I implement counting occurrence of integer from 1 to n in n-length list. The condition is no additional data structures allow. Manipulate only the original list. Print out the integer and its counts
For example:
org_arr = [3, 4, 3, 1]
count_int(org_arr )
for i, item in enumerate(org_arr , 1):
print(i, '->', abs(item))
output:
1 -> 1
2 -> 0
3 -> 2
4 -> 1
Below is my implementation of count_int()
def count_int(arr):
for i, check_index in enumerate(arr):
if check_index > 0:
arr[i] = 0
while True:
next_item = arr[check_index-1]
if next_item < 0:
arr[check_index-1] -= 1
break
elif next_item > 0:
arr[check_index-1] = -1
check_index = next_item
else:
arr[check_index-1] = -1
break
the count_int() uses negative counting and index = k - 1 for integer k (as specified 1 <= k <= n) to accomplish the goal. After running, original array org_arr is [-1, 0, -2, -1]
My question is on the big O of this function. Is it O(n) or O(n^2)?
In the worst case, for-loop of org_arr[0] requires n-1 loops of while-loop to set value of org_arr[1] to org_arr[n-1] to negative counters. After that, the while-loop will never be called. Therefore, it is (n-1) while-loops + (n-1) for-loops. It's gonna be 2(n-1). So, it is O(n), but my friend say it is O(n^2) because there is a nested while-loop inside for-loop.
Your analysis is correct.
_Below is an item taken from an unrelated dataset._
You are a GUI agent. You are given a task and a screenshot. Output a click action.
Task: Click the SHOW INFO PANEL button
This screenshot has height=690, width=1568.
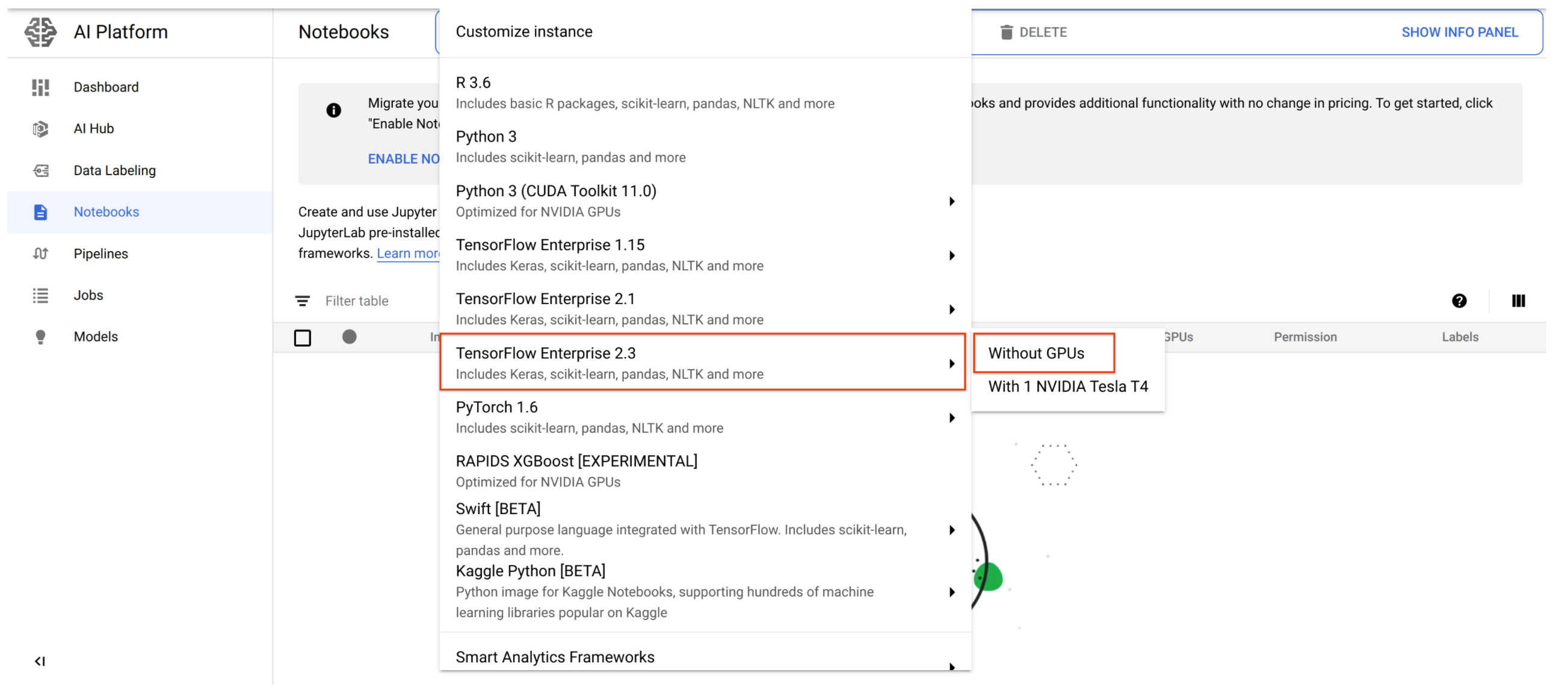click(x=1459, y=33)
In many cases, a nested loop would result in O(n^2) performance, but in this case the same index cannot be positive twice in the while loop. This means that the total runtime of the while loop over all iterations will be at most n times a constant plus n times another constant, which is O(n) (since it can inspect up to n elements in one loop, but after that will return in constant time if the same element is hit again). Of course it cannot run faster than O(n), since the for loop touches each element once.